Start Supplied records
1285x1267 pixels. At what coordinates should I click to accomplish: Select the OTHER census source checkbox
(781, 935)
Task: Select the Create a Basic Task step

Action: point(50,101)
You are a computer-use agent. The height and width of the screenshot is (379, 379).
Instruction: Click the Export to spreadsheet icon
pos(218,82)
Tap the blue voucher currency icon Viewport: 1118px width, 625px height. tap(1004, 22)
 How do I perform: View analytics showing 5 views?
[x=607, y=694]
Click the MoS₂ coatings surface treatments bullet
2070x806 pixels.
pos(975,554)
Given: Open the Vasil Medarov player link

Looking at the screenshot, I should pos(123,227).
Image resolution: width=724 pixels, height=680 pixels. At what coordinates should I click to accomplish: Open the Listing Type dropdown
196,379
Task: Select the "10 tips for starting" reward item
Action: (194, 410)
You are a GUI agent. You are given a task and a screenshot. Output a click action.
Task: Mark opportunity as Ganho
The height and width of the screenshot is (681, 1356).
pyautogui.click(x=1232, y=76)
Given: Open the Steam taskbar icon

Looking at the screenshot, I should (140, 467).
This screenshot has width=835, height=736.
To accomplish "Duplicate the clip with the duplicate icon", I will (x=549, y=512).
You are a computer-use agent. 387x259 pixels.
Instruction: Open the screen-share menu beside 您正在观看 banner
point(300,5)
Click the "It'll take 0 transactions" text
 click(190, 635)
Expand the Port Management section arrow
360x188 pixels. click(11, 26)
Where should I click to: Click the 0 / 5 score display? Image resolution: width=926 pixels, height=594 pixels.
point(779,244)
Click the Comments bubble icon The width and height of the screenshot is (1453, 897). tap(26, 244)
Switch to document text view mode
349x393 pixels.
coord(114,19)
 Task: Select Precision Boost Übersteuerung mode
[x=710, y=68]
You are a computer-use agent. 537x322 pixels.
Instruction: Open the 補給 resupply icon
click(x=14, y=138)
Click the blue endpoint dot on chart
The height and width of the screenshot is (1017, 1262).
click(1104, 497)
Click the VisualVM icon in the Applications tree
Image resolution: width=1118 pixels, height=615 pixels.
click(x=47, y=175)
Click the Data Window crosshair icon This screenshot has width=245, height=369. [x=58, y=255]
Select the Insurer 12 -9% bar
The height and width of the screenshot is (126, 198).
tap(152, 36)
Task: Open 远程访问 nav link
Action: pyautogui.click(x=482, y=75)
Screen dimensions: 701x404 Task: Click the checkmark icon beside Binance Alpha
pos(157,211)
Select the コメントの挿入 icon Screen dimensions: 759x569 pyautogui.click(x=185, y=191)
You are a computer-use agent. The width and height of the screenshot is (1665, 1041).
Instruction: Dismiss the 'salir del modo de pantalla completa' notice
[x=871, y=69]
End Supplied records
## Problem requirements
Could you reproduce only the data from the line containing "Click the blue endpoint dot on chart" through the line containing "Select the コメントの挿入", with "icon" swapped for "button" and nothing else altered?

## Task solution
Click the blue endpoint dot on chart
The height and width of the screenshot is (1017, 1262).
click(1104, 497)
Click the VisualVM button in the Applications tree
Image resolution: width=1118 pixels, height=615 pixels.
click(x=47, y=175)
Click the Data Window crosshair button This screenshot has width=245, height=369. [x=58, y=255]
Select the Insurer 12 -9% bar
The height and width of the screenshot is (126, 198).
tap(152, 36)
Task: Open 远程访问 nav link
Action: pyautogui.click(x=482, y=75)
Screen dimensions: 701x404 Task: Click the checkmark button beside Binance Alpha
pos(157,211)
Select the コメントの挿入 button Screen dimensions: 759x569 pyautogui.click(x=185, y=191)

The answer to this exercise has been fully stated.